Considérant ce qui suit

: 1. Aux termes des dispositions de l'article L. 521-1 du code de justice administrative : « Quand une décision administrative, même de rejet, fait l'objet d'une requête en annulation ou en réformation, le juge des référés, saisi d'une demande en ce sens, peut ordonner la suspension de l'exécution de cette décision, ou de certains de ses effets, lorsque l'urgence le justifie et qu'il est fait état d'un moyen propre à créer, en l'état de l'instruction, un doute sérieux quant à la légalité de la décision (...) ». 2. M. A... B..., adjoint technique principal de 2ème classe, en poste au sein de la commune de Montauban, a fait l'objet, le 29 juillet 2026, d'un arrêté portant radiation des cadres pour abandon de poste à compter du 16 juillet 2026. Par la présente instance, M. B... sollicite du juge des référés, saisi sur le fondement des dispositions de l'article L. 521-1 du code de justice administrative, de suspendre l'exécution de cet arrêté. 3. En l'état de l'instruction, aucun des moyens invoqués par le requérant pour demander la suspension de l'exécution de l'arrêté contesté n'est de nature à faire naître un doute sérieux quant à la légalité de cet acte.
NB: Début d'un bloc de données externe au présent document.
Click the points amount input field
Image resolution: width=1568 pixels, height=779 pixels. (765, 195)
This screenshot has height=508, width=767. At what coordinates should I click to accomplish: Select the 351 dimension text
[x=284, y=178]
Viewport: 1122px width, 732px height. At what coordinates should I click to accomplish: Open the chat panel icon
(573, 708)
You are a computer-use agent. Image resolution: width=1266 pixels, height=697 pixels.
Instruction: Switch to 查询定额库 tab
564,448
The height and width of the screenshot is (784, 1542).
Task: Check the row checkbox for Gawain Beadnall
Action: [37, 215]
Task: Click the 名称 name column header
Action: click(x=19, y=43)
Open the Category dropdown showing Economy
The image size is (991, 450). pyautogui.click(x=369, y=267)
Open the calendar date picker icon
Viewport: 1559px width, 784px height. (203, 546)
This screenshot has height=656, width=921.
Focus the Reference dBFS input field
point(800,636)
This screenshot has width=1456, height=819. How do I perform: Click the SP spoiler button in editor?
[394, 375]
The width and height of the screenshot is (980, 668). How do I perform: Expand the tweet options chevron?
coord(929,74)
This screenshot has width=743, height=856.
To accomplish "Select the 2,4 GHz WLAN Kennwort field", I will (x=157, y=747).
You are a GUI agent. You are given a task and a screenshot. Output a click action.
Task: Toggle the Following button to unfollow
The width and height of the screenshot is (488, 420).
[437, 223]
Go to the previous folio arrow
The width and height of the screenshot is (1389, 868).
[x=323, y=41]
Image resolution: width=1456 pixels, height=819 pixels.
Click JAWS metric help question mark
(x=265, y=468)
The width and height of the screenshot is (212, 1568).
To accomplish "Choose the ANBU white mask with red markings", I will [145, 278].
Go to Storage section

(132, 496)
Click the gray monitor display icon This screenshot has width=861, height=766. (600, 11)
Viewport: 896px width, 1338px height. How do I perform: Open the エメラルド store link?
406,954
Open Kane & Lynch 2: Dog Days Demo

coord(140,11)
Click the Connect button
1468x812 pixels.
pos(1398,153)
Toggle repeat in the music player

Par suite, sans qu'il soit besoin d'examiner la condition d'urgence, il y a lieu de rejeter la requête de M. B... en toutes ses conclusions, en ce compris celles à fin d'injonction ainsi que celles relatives aux frais d'instance. 4. Par ailleurs, il n'y a pas lieu, dans les circonstances de l'espèce, de faire droit aux conclusions que la commune de Montauban présente sur le fondement de l'article L. 761-1 du code de justice administrative.

O R D O N N E :

Article 1er : La requête de M. B... est rejetée. Article 2 : Les conclusions présentées par la commune de Montauban sur le fondement de l'article L. 761-1 du code de justice administrative sont rejetées. Article 3 : La présente ordonnance sera notifiée à M. A... B... et à la commune de Montauban. Fait à Toulouse, le 18 août 2026. La juge des référés, M.O MEUNIER-GARNER La greffière, P. BOYER La République mande et ordonne au préfet de Tarn-et-Garonne en ce qui le concerne et à tous commissaires de justice à ce requis en ce qui concerne les voies de droit commun contre les parties privées de pourvoir à l'exécution de la présente ordonnance. Pour expédition conforme, la greffière en chef, ou par délégation, la greffière,

Commentaires sur cette affaire

L'accès aux commentaires est réservé aux utilisateurs premium.
Note...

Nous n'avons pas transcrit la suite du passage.